Autism: When Your Child Is Newly Diagnosed
I was chatting with a young mom last week. She told me her son had just been diagnosed with autism. She asked if I had any advice to share.
I stumbled through a dumb answer about progress and hope and bell curves. Looking back, I wish I’d told her something else entirely.
I wished I’d told her to cradle his head between her hands.
Bend down and smell his hair after a bath.
Share a cookie before dinner.
Notice.
Notice all the things he can do, instead of what he can’t.
Buy the balloon in the grocery store—the one that floats toward the ceiling, dusty and half-deflated.
Buy it because his eyes lit up when he saw it.
You see, today is my son Jack’s 18th birthday.
When I wasn’t looking, he grew up.
In two short months he will head off to a residential program. He will audit one class a semester at a community college.
It’s not about a degree. I could care less about a degree.
It’s about an experience to call his own.
Autism is a little like wearing glasses with two very different lenses.
When I look through one side, I see all the progress this boy has made. I see a high school senior when 9th grade was a disaster. I see the occasional small smile.
Yet the other lens tells a different story.
I can’t imagine him sitting through a college class—listening to the lecture or taking notes.
I can’t imagine him away from us.
When Jack was four, he had a hard time walking down the stairs. Carefully, he’d place one foot down, then step the other foot to meet it.
We invented a game to helped him. We named it after the brightly colored plastic bricks. Side by side we stood, showing him how to move a whole stair step at a time.
One Lego, two Lego, three Lego, four!
At night I dreamed in color.

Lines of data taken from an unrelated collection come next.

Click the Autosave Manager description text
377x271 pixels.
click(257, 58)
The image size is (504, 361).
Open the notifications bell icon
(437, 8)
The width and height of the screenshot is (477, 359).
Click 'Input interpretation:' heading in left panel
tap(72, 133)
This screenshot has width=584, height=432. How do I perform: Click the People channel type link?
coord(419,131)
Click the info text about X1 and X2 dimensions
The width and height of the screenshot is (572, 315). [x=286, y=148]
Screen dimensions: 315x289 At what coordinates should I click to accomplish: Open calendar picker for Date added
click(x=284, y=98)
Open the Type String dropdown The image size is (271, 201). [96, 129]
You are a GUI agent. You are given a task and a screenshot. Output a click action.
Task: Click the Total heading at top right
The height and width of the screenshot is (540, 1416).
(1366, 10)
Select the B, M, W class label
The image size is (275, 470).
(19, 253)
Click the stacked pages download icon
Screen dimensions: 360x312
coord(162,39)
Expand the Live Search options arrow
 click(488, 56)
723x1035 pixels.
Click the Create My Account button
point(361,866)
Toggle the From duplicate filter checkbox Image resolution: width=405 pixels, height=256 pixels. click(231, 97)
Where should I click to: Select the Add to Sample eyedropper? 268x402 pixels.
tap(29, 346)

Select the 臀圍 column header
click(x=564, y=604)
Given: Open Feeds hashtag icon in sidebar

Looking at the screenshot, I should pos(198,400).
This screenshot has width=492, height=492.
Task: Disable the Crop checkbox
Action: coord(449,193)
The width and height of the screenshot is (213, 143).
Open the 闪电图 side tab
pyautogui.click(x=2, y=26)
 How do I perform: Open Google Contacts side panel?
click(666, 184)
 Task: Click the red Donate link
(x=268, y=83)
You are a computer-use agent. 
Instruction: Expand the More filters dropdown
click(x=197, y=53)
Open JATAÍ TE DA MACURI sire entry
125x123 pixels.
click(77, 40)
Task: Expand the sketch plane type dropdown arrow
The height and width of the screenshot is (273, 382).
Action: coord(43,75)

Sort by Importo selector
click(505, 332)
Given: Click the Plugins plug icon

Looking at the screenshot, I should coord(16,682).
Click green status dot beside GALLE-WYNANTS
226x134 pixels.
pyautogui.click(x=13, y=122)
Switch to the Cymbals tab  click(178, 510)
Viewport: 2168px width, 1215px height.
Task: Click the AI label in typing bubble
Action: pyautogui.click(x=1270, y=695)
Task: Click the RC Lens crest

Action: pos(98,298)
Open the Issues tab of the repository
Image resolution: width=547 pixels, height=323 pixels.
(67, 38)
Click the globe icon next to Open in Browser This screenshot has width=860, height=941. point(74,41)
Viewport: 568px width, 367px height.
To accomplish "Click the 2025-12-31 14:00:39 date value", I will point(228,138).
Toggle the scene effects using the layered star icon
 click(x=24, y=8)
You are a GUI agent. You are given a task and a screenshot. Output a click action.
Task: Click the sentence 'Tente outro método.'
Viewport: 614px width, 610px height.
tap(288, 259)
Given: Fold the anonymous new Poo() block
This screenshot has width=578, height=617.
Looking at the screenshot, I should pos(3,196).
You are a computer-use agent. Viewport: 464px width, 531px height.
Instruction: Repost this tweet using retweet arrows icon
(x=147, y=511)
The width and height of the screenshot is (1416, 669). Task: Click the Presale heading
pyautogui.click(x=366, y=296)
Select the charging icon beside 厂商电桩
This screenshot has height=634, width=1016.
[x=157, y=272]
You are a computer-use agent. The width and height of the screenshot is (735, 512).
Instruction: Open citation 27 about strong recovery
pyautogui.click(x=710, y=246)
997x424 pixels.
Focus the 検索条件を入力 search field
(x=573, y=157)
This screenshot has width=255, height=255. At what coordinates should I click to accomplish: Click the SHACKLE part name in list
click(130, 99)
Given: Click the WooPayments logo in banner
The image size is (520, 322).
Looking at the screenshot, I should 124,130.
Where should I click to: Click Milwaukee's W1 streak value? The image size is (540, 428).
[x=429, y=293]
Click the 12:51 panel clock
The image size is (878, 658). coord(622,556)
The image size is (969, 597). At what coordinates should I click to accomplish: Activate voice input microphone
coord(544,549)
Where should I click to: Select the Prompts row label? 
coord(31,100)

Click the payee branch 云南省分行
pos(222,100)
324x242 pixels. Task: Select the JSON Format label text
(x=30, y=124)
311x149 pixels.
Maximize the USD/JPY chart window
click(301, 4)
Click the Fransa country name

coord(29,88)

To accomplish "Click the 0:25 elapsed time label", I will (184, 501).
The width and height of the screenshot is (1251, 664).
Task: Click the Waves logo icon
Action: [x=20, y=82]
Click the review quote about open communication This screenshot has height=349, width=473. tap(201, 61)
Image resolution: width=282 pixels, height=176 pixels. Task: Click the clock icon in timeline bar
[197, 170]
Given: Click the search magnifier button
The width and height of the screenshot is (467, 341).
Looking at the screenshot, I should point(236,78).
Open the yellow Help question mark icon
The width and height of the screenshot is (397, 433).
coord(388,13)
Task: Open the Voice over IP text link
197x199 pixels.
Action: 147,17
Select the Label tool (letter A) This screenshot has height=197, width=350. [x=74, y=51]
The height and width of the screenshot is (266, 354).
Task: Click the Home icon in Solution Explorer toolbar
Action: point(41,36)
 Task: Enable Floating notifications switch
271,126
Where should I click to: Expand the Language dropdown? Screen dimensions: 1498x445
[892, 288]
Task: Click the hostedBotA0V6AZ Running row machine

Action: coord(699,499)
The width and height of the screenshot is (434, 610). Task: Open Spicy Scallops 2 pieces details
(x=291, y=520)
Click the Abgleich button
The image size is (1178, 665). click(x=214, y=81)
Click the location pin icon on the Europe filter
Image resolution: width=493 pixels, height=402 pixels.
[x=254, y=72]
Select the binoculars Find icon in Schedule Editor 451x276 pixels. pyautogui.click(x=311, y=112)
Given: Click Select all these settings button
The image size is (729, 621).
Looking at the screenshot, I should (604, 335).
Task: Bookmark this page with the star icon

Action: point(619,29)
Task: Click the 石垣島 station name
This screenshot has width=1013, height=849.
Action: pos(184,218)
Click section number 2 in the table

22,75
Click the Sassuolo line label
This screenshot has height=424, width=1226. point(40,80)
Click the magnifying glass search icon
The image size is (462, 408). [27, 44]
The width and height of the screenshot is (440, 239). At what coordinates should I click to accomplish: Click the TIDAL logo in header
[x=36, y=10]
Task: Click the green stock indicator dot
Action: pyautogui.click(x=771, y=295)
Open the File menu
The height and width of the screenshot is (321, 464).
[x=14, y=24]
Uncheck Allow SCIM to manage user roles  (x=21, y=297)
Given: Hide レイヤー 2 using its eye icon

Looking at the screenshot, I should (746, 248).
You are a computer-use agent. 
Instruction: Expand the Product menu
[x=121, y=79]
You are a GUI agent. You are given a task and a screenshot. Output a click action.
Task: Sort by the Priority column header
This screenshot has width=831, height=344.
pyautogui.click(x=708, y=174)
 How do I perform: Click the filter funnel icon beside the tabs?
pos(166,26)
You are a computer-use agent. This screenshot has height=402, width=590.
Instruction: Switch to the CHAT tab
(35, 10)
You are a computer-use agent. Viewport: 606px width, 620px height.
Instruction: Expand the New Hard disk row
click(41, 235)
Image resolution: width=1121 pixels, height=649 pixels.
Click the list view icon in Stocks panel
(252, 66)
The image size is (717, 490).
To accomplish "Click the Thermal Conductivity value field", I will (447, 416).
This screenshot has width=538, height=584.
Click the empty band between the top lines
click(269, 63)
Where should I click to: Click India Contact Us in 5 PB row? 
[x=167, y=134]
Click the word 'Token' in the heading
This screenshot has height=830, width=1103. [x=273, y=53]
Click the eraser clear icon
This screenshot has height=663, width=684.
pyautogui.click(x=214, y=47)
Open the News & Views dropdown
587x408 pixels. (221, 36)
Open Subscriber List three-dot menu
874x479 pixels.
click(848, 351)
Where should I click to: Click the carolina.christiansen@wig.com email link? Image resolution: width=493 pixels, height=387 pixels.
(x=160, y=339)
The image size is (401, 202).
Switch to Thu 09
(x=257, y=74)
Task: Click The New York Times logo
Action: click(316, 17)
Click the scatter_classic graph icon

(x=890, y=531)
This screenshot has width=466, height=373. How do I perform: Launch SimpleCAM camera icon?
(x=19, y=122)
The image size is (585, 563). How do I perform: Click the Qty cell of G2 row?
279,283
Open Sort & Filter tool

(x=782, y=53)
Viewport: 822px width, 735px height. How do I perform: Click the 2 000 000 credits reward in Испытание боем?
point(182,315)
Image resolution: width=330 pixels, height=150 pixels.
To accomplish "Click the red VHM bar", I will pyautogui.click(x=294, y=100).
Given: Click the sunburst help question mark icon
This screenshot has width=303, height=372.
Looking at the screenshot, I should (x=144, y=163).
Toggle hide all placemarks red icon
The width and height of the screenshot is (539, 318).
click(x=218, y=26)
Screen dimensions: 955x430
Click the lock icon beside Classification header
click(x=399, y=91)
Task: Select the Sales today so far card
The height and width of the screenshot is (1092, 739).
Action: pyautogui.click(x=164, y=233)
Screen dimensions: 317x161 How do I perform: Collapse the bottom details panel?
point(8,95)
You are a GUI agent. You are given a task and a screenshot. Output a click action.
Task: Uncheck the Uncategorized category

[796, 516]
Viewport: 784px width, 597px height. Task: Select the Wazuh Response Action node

I dreamed in plastic. I dreamed of long, winding staircases.
When he was eight, we watched the Wizard of Oz. As the credits rolled by at the end, he sat straight up and announced, “The Lion. He has autism.”
I asked him why. Why would he think that?
“Because he is afraid. All the time.”
That night I dreamed of a lion’s eyes, pleading and lost.
Please, dance before bedtime.
Turn up the music and clap to the beat.
Do it for me. Do it for it for all the times I saw the diagnosis more than the boy.
You are going to make a mess of things some days. That’s just how it goes.
Forgive yourself.
You are his mother.
Resist the urge to be anything else: speech therapist, behavior analyst, teacher.
The work will always be there. That is the very thing about work. It is the stray cat on the back step, begging for more attention and milk.
Think less about tomorrow, and more about today.
Take off the glasses with the double lenses.
After all, childhood isn’t measured in progress or years.
It is measured in moments.
It is moments full of delight and despair.
It is faded beach towels and stomach bugs and cannonballs on sunny afternoons.
It is winter snowballs, spring bike rides, unexpected thunderstorms, all strung together like lights on a string.
The truth is, once in a lifetime you get the chance to meet a person who is unlike any other person you have ever met.
A person who is complicated, and honest, and tenacious, and pure.
My son changed who I thought I was.
And who I planned to become.
I don’t know what the future holds. I don’t know if he can sit through a college class.
So we’ll do what we always do. We’ll try.
After all, a wave returns over and over again to kiss the shore, no matter how many times it’s turned away.
I wish I could have it all back again.
The nights around the television watching the Tin Man, cookies on a white plate, a staircase made of color.
With all my heart, I want it back. Yet I know it is time for him to try to fly.
I believe in him. I always have.
My wizard. My lion. My heart full of hope.
My wild-child, my game-changer, my Sunday son.
In his own way, in his own time, I know he will set the world alight.
Cradle his head.
Inhale his dewy sweetness.
Feel the music in your tender loose limbs and smile for the loveliness of this one and only life.
Susie
May 9, 2022 @ 8:39 am
Beautiful. Happy birthday Jack, hope you have a wonderful day. What an incredible journey you have been on together.
I had to fish a long deflated balloon out the bin for my son too, he was so happy. You are right – the magic is in overlooking the worry and enjoying the moments.
TracyEllen Carson Webb
May 9, 2022 @ 7:33 pm
I never really thought about the lion before, but it makes perfect sense.